Hot-swappability has a second benefit beyond latency: it makes policy updates safe. A new cultural module can be loaded, validated, and promoted to the hot tier without restarting the routing engine. The audit trail records the moment of promotion as a first-class event, which gives the regulator a clean record of when policy changed.
The hot tier is sized per deployment, not per tenant. A multi-jurisdiction insurance deployment may keep twelve cultural modules warm; a single-state credit union may keep two. The sizing is part of the deployment plan, not part of the runtime configuration, and it is reviewed at every quarterly deployment review. Operators who try to manage this at runtime end up with a hot tier that drifts, and a drifting hot tier produces a drifting tail.
What breaks the budget.
Three failure modes dominate. The first is uncached context: a deployment that grows new modules faster than the warmth signal can promote them. The fix is to expand the hot tier ahead of the deployment growth, not to wait for the tail to degrade and react.
The second is policy bloat. A policy graph that grows linearly with deployment age — every new rule added, none ever removed — eventually exceeds the budget the compiler was sized for. The discipline is quarterly policy review with explicit retirement of rules that no longer trigger. We have one deployment that has retired 38% of the rules it shipped with, and it is among the fastest in the fleet.
The third is provenance contention. Treating the audit write as a side effect of routing — the mistake we documented in the sub-100ms work — produces a budget that holds at median and collapses at p99. The fix is structural: provenance writes go through a guaranteed-delivery async path that does not block the routing decision. This is non-negotiable in any deployment we run.
Latency is the tax on safety.

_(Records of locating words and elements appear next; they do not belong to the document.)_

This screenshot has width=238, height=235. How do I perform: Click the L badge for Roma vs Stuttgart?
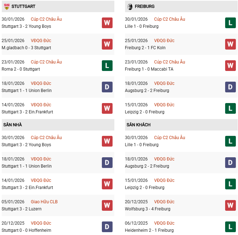(107, 66)
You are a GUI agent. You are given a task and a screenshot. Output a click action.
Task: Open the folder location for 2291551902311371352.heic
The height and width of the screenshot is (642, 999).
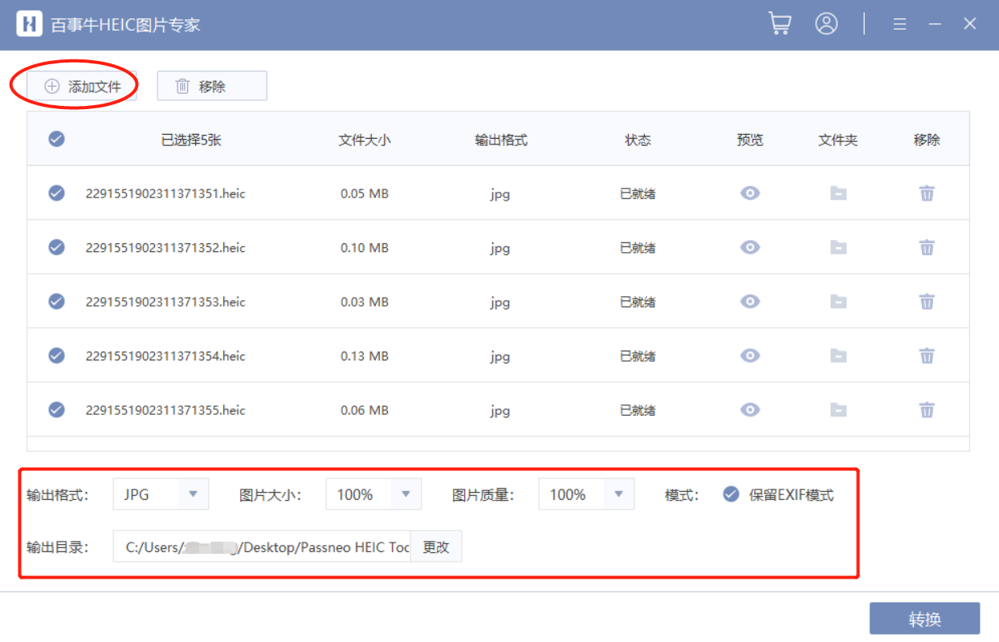click(x=838, y=247)
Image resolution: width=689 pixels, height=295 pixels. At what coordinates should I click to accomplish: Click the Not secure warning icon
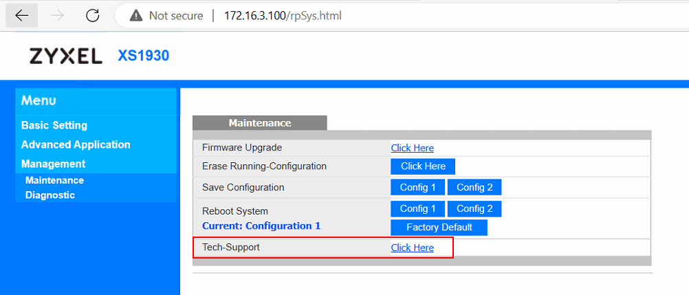[136, 16]
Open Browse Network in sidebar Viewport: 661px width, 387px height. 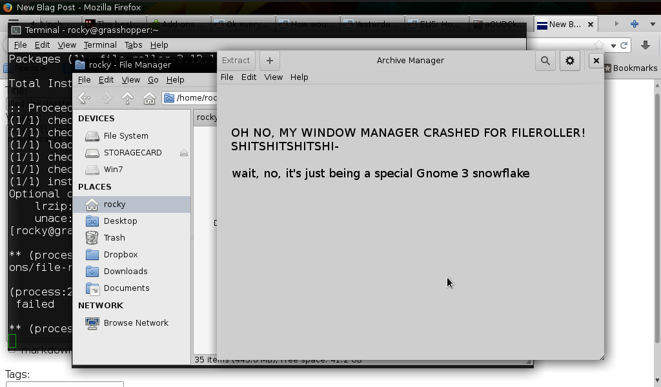(136, 323)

Behavioral routing is worth it only if the tax stays small enough that nobody notices it.
Latency budgeting is one of the few areas where the right answer depends almost entirely on the deployment. The framework here is a starting point. The per-deployment work is where the budget gets defended, and the discipline of defending it is what separates a deployment that ages well from one that does not.
The deployments in the Brevor fleet that have held their budgets for multiple years all share two habits: they review the policy graph quarterly and they treat the hot tier as a deployment artifact, not a runtime knob. The deployments that have not held them all share the opposite habits. The framework is necessary; the discipline is what makes it work.